● **Data for processing**:
+++

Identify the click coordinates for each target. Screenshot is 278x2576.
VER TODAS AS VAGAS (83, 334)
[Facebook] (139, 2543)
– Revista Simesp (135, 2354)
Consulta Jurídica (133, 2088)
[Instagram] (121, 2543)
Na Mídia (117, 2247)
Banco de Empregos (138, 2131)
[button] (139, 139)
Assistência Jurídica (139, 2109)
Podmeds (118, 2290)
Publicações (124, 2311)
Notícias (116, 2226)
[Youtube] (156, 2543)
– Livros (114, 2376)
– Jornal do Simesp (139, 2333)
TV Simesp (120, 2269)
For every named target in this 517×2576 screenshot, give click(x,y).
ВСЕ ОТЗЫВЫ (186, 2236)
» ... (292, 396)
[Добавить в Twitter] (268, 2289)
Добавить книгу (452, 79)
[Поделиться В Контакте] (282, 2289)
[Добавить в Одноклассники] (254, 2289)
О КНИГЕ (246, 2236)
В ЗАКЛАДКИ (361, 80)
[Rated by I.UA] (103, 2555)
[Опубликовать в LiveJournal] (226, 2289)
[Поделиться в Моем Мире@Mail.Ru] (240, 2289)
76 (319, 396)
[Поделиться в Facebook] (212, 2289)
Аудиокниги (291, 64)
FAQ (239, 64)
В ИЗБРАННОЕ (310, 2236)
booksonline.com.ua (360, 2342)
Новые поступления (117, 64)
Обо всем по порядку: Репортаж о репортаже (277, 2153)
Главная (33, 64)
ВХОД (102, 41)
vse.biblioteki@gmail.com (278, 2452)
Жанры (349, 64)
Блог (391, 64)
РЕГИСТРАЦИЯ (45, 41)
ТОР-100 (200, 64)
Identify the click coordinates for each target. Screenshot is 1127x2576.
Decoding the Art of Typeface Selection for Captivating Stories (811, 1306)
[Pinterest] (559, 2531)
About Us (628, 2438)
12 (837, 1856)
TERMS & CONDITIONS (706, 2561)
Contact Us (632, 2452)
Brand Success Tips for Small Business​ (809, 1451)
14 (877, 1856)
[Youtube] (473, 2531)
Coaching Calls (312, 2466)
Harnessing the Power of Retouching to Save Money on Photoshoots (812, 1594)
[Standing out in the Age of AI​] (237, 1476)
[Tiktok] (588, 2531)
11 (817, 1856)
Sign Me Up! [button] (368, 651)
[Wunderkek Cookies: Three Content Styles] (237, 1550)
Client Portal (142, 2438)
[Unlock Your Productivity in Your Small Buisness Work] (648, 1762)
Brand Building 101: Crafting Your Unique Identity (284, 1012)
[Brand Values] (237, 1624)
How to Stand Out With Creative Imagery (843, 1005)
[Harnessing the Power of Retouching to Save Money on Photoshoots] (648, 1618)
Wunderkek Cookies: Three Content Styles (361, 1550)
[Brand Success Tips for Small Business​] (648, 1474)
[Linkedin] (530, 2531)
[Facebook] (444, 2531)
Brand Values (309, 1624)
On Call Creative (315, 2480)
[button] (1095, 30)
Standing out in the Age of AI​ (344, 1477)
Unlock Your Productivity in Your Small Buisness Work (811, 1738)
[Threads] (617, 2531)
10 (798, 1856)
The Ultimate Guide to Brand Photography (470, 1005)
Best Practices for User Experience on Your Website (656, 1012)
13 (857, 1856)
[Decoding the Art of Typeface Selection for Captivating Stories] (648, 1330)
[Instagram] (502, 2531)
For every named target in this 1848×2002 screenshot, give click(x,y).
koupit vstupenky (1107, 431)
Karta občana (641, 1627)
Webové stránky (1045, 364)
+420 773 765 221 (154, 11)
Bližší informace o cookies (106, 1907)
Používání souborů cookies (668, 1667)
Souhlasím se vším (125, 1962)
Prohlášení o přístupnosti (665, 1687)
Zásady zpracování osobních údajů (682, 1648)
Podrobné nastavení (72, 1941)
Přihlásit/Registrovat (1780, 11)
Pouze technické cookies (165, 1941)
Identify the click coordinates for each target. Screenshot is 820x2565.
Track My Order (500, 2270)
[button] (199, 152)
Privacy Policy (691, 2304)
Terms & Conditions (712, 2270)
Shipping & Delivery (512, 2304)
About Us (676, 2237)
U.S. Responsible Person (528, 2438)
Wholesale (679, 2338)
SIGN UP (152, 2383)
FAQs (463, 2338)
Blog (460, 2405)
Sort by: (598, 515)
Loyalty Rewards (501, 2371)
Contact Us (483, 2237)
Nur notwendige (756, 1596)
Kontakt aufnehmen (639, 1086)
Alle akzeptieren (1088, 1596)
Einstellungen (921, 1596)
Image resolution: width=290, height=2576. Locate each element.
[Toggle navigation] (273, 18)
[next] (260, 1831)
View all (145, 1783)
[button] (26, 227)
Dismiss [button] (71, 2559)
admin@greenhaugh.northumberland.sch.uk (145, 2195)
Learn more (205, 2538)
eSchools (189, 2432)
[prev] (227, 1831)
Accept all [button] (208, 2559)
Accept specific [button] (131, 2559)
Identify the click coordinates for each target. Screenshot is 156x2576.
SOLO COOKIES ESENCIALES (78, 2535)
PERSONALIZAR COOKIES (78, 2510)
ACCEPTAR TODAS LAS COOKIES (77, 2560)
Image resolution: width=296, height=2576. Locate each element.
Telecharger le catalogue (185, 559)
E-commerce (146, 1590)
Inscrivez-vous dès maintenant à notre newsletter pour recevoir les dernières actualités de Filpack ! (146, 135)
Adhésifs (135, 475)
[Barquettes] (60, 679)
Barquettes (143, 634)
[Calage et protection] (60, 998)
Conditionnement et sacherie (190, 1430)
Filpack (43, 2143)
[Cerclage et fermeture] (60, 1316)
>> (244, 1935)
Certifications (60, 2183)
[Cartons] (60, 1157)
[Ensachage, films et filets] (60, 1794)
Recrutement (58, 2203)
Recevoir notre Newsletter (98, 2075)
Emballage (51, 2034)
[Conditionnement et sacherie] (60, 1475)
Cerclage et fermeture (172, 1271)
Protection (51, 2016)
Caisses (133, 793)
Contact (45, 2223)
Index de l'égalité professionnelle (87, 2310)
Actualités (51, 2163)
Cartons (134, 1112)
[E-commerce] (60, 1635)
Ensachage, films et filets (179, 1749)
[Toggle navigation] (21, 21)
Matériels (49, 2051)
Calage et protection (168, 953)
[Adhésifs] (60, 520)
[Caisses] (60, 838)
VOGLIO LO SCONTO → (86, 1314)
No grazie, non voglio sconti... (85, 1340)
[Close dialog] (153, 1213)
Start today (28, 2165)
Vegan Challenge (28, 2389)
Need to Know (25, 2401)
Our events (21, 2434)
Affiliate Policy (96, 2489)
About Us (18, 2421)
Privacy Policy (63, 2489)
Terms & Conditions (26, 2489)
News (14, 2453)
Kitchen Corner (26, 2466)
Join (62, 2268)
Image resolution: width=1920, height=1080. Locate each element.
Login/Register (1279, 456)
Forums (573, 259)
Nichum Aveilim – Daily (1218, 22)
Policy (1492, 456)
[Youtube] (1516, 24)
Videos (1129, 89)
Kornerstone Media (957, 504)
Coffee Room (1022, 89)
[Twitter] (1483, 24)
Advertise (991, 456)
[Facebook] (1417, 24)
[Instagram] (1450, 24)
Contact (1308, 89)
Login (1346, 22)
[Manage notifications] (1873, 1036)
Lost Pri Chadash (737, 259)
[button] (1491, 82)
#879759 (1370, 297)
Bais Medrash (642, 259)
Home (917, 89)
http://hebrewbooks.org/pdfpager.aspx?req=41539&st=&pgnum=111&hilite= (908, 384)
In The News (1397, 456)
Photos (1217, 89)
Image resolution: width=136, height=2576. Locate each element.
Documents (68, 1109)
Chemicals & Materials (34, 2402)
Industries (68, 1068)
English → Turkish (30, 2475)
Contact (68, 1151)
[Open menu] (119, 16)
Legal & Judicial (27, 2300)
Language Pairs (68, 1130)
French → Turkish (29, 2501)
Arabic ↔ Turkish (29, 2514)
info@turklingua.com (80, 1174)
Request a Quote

+++

● **Work instruction**:
The entries above hold a line with "Bližší informace o cookies (106, 1907)" and a later line with "[Conditionnement et sacherie] (60, 1475)". Write out exactly those lines and all lines between, nothing more.

● **Answer box**:
Bližší informace o cookies (106, 1907)
Používání souborů cookies (668, 1667)
Souhlasím se vším (125, 1962)
Prohlášení o přístupnosti (665, 1687)
Zásady zpracování osobních údajů (682, 1648)
Podrobné nastavení (72, 1941)
Přihlásit/Registrovat (1780, 11)
Pouze technické cookies (165, 1941)
Identify the click coordinates for each target. Screenshot is 820x2565.
Track My Order (500, 2270)
[button] (199, 152)
Privacy Policy (691, 2304)
Terms & Conditions (712, 2270)
Shipping & Delivery (512, 2304)
About Us (676, 2237)
U.S. Responsible Person (528, 2438)
Wholesale (679, 2338)
SIGN UP (152, 2383)
FAQs (463, 2338)
Blog (460, 2405)
Sort by: (598, 515)
Loyalty Rewards (501, 2371)
Contact Us (483, 2237)
Nur notwendige (756, 1596)
Kontakt aufnehmen (639, 1086)
Alle akzeptieren (1088, 1596)
Einstellungen (921, 1596)
Image resolution: width=290, height=2576. Locate each element.
[Toggle navigation] (273, 18)
[next] (260, 1831)
View all (145, 1783)
[button] (26, 227)
Dismiss [button] (71, 2559)
admin@greenhaugh.northumberland.sch.uk (145, 2195)
Learn more (205, 2538)
eSchools (189, 2432)
[prev] (227, 1831)
Accept all [button] (208, 2559)
Accept specific [button] (131, 2559)
Identify the click coordinates for each target. Screenshot is 156x2576.
SOLO COOKIES ESENCIALES (78, 2535)
PERSONALIZAR COOKIES (78, 2510)
ACCEPTAR TODAS LAS COOKIES (77, 2560)
Image resolution: width=296, height=2576. Locate each element.
Telecharger le catalogue (185, 559)
E-commerce (146, 1590)
Inscrivez-vous dès maintenant à notre newsletter pour recevoir les dernières actualités de Filpack ! (146, 135)
Adhésifs (135, 475)
[Barquettes] (60, 679)
Barquettes (143, 634)
[Calage et protection] (60, 998)
Conditionnement et sacherie (190, 1430)
Filpack (43, 2143)
[Cerclage et fermeture] (60, 1316)
>> (244, 1935)
Certifications (60, 2183)
[Cartons] (60, 1157)
[Ensachage, films et filets] (60, 1794)
Recrutement (58, 2203)
Recevoir notre Newsletter (98, 2075)
Emballage (51, 2034)
[Conditionnement et sacherie] (60, 1475)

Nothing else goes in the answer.